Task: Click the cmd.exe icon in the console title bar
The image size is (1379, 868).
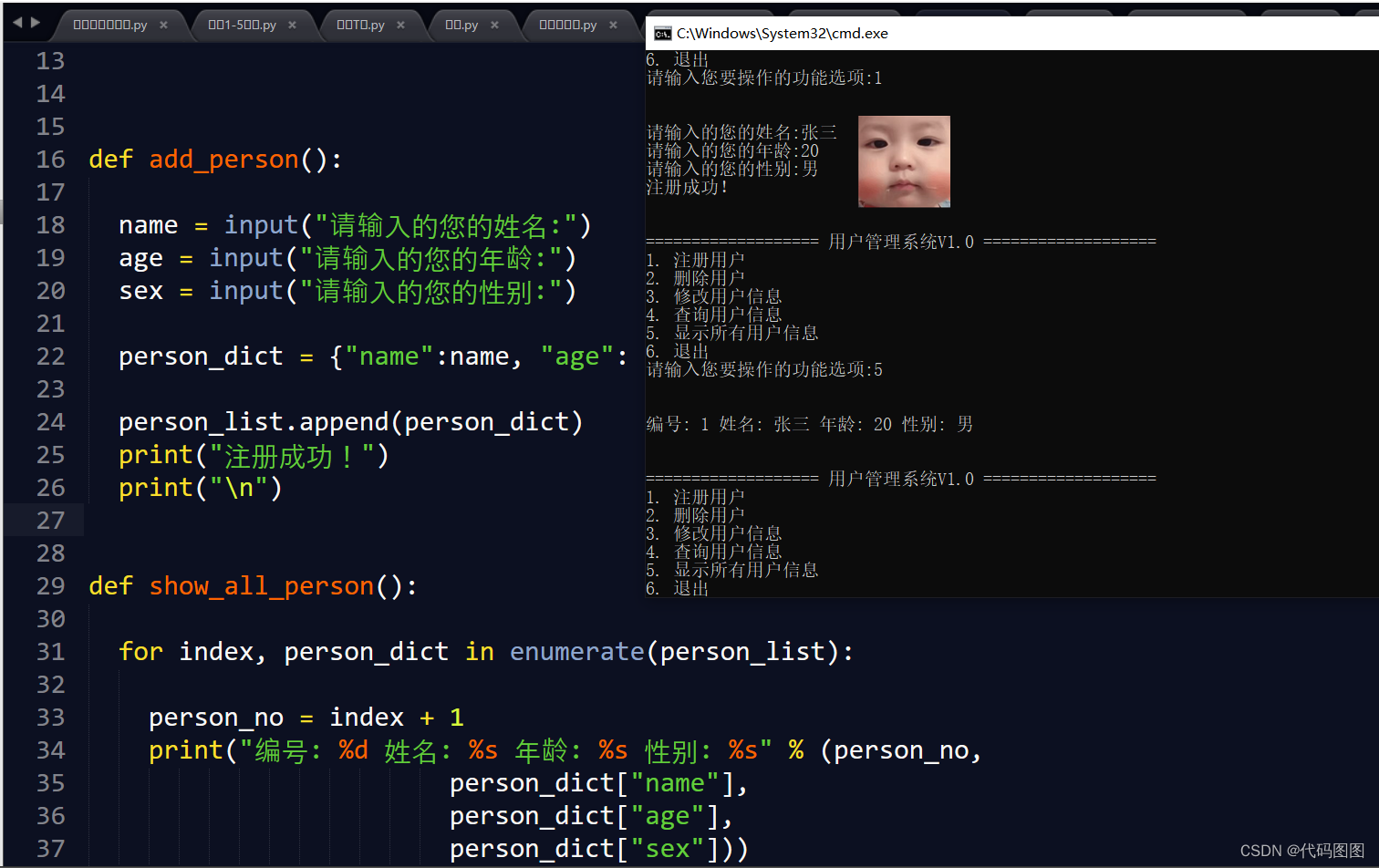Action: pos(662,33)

________________________________________

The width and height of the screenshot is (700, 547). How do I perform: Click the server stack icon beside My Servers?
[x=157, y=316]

________________________________________

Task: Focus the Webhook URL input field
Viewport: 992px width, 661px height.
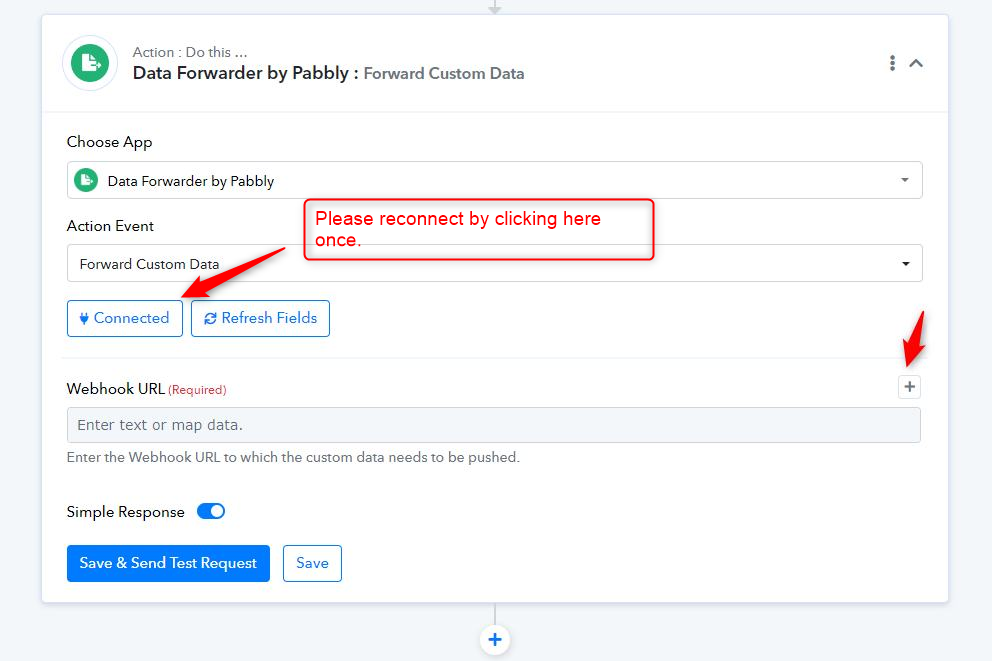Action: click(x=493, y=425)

________________________________________

* **Problem to work on**:
Write out the lines from the one containing "The width and" through the one containing "[x=157, y=316]", reproducing them exactly.

* **Exercise solution**:
The width and height of the screenshot is (700, 547). How do I perform: Click the server stack icon beside My Servers?
[x=157, y=316]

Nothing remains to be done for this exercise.